Of note, research has also demonstrated sex-specific transcriptional programs related to both chromosomal determinants and ongoing hormonal programming [124]. Analysis of the methylation patterns and transcriptome of immune cell subsets identifies differences between men and women, supporting a potential role for epigenetic regulation in sex differences in immune responses [125]. Given the potential use of epigenetic modifiers in latency reversal, sex-specific patterns of epigenetic regulation should be explored.

The combined effects of sex hormones, microbiome, and chromosomal complement contribute to distinct immune profiles. Preliminary work suggests that the relationship between residual virus activity and T cell activation and exhaustion phenotypes may be different between men and women, with men showing more activation and exhaustion and more correlations with measures of viral reservoir (Scully et al., Abstract 281,CROI 2017). Previous work has also demonstrated sex differences, partially mediated by estrogen, in antibody features including subclass, levels of hypermutation, and Fc glycan modifications [23, 24]. Sex-stratified comparisons of the humoral responses to vaccines may provide insight into the critical features of a successful response.

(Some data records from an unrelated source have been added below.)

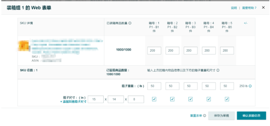This screenshot has width=270, height=126.
Task: Click quantity field for box 2
Action: 172,51
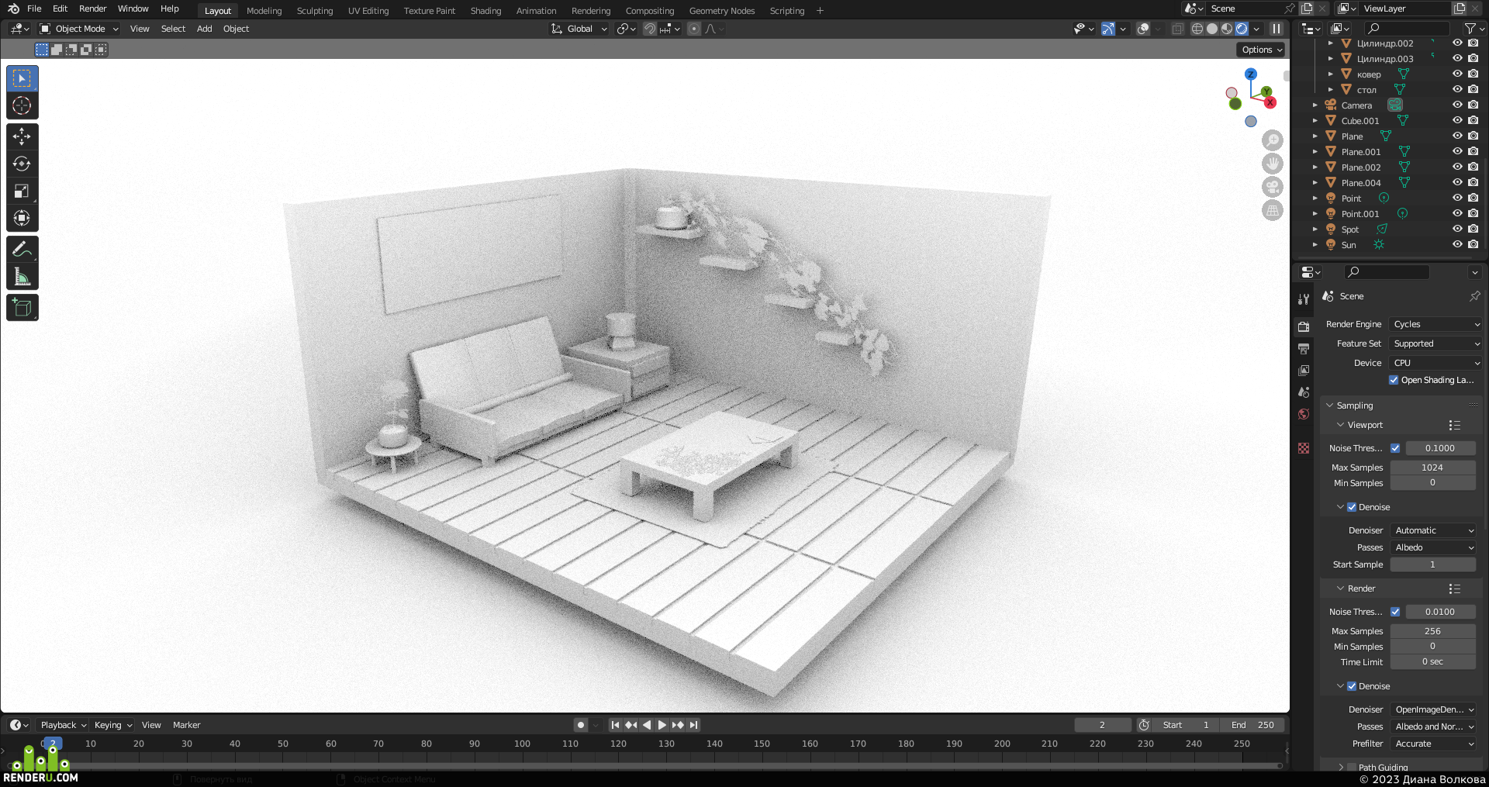The height and width of the screenshot is (787, 1489).
Task: Open the Render Engine Cycles dropdown
Action: pos(1435,324)
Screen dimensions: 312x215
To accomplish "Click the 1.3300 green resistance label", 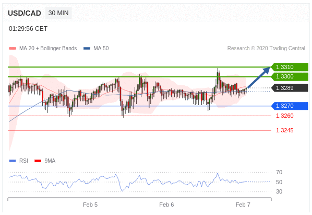I will 290,76.

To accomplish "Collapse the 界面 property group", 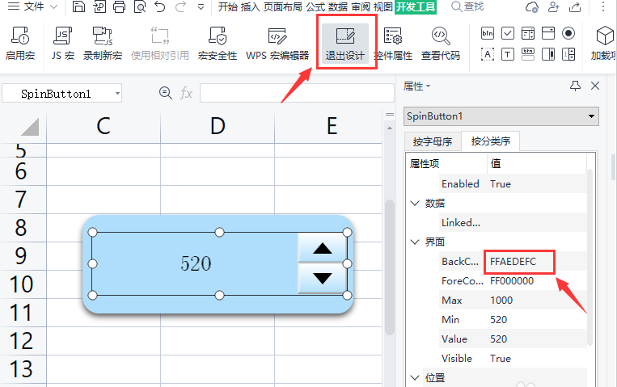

Also notable is the role of sex hormones in lipid metabolism that is in turn linked to innate cellular activation and risk of non-AIDS morbidity and mortality in HIV infection [126, 127]. Of note, recent data suggests that there may be sex-specific responses to lipid-lowering therapy, with women showing qualitatively greater reductions in sCD163 after treatment with pitavastatin [128]. In studies of soluble markers of inflammation, sex differences in baseline levels and in the changes after ART initiation have been reported; neopterin (marker of cellular activation associated with HIV-related neurocognitive disease) was higher in women with impaired cognition, a finding not observed in men alone, and TNF-RII was similarly elevated in cognitively impaired women but not in men [129]. In a heterogenous cohort of men and women from multiple global sites, women were reported to have lower baseline levels of CRP, lipopolysaccharide, and soluble CD14 (sCD14) but less decrease in CRP and sCD14 and more increase in TNFα after ART [71]. In contrast, in a more homogenous cohort comparison, women had lower CRP than men did at baseline but again showed limited change after initiation of ART [70]. In total, the data are far from definitive and the multiple determinants of inflammatory outcomes including coinfections, microbiome differences, sex hormones, and immune setpoints will need to be carefully parsed to guide interventions. What is clear is that sex is a modifier of immune responses and may also dictate which biomarkers are predictive of risk for a particular population.